MODEL

DeepSeek V4 Pro

modeltopic-note

Overview

DeepSeek V4 Pro is a frontier reasoning model from DeepSeek, a Chinese AI lab. In May 2026, DeepSeek V4 Pro demonstrated strong cost-efficiency on agentic benchmarks, positioning at a fraction of GPT-5.2’s pricing while achieving comparable performance on specific tasks.

Timeline

  • 2026-05-06-AI-Digest — A Resources flair post on r/LocalLLaMA reported that DeepSeek V4 Pro ties GPT-5.2 on FoodTruck Bench — a 30-day agentic benchmark with persistent memory — at roughly 17× lower cost per million tokens ($0.435 / $0.87 input/output for V4 Pro versus $1.75 / $14 for GPT-5.2). The headline framing in the thread is that “the China–US frontier gap has compressed to ten weeks.” Treat that framing carefully: independent evals put DeepSeek’s broader capability lag closer to 6–8 months on reasoning and 12+ months on multimodal and code, so what compressed is one specific benchmark profile (long-horizon agentic with memory), not the overall capability surface. The 17× cost ratio is the load-bearing number for AI-startup unit economics — at GPT-5.2 prices, agentic loops with persistent memory burn through margins fast; at V4 Pro prices the same loop becomes price-insensitive. The capability-parity claim is benchmark-specific and shouldn’t be over-extrapolated; the cost story is structural.

  • 2026-05-11-AI-Digest — r/LocalLLaMA post (“I have DeepSeek V4 Pro at home”, 245 upvotes, 122 comments) documents a successful Q4_K_M run on an EPYC 9374F workstation (12×96 GB RAM, single RTX PRO 6000 Max-Q) using a community CUDA fork of llama.cpp with modified Q4_K_M support. Worked out of the box. The frontier-class MoE model in this weight class is now self-hostable on prosumer hardware budgets — continues narrowing the “you need a cluster for this” envelope.

  • 2026-05-24-AI-DigestDeepSeek formalises the 75% promotional discount as the permanent list rate: $0.435/M input (cache miss), $0.003625/M (cache hit), $0.87/M output. The previous list prices ($1.74/M input, $3.48/M output) are retired; the long-running promo becomes the standard rate. Against GPT-5.5‘s $5/M input and $30/M output that’s roughly 11.5× cheaper on input and 34× cheaper on output, with the cache-hit input rate at sub-cent-per-million economics no US frontier lab is publishing. The price formalisation locks in the China-vs-US frontier-API gap at the ~10–35× range rather than the 3–5× US analysts had assumed would re-converge once promo pricing ended.

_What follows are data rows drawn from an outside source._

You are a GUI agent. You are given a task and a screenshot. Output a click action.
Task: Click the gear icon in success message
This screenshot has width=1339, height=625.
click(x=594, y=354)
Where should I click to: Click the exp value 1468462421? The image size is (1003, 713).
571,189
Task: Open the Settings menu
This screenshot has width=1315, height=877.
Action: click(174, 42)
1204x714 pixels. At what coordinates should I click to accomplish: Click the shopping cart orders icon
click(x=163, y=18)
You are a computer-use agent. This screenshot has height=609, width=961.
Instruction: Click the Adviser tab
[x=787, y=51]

  • 2026-05-25-AI-Digest — V4-Pro becomes the load-bearing economics for Reasonix, a community / third-party terminal coding agent (esengine GitHub org, MIT-licensed, npm reasonix, ~5.5k★) engineered explicitly around V4-Pro’s prefix-cache behaviour. Reasonix claims a 99.82% prefix-cache-hit rate and ~93% cost savings against Claude Code equivalents — direct validation that the cache-hit input rate ($0.003625/M) is the price point that changes the architecture of how coding agents structure their context. Lands the day after permanent-pricing went live, on the HN front page (495 pts / 208 cmts). The read is demand-side: practitioners built a working agent around V4-Pro’s prefix cache the day after the pricing formalised, not that DeepSeek is shipping a first-party agent.

Key Developments

  1. FoodTruck Bench Parity with GPT-5.2: Achieves comparable performance on 30-day agentic benchmark with persistent memory at 17× lower cost.

  2. Cost-Efficiency Leadership: Pricing structure ($0.435 / $0.87 per million tokens) enables price-insensitive agentic loops that become margin-critical economics at GPT-5.2 pricing levels.

  3. Capability-vs-Cost Positioning: Benchmark-specific parity does not represent broader capability parity (6–8 month lag on reasoning, 12+ months on multimodal/code); cost advantage is the structural differentiation for agentic workloads.

  4. Prosumer Home Deployment (May 2026): Q4_K_M run on single-RTX PRO 6000 Max-Q workstation working out of the box establishes that frontier-class MoE models at this weight class are now self-hostable on prosumer hardware budgets, validating the continuing local-vs-frontier curve compression.

  5. Permanent 75% Discount as List Pricing (May 24, 2026): The promo rate becomes the permanent list rate — $0.435/M input cache-miss, $0.003625/M cache-hit, $0.87/M output. Roughly 11.5× cheaper input and 34× cheaper output than GPT-5.5. The signal is structural: the China-vs-US frontier-API price gap has been locked in at the ~10–35× range rather than the 3–5× re-convergence US analysts had assumed.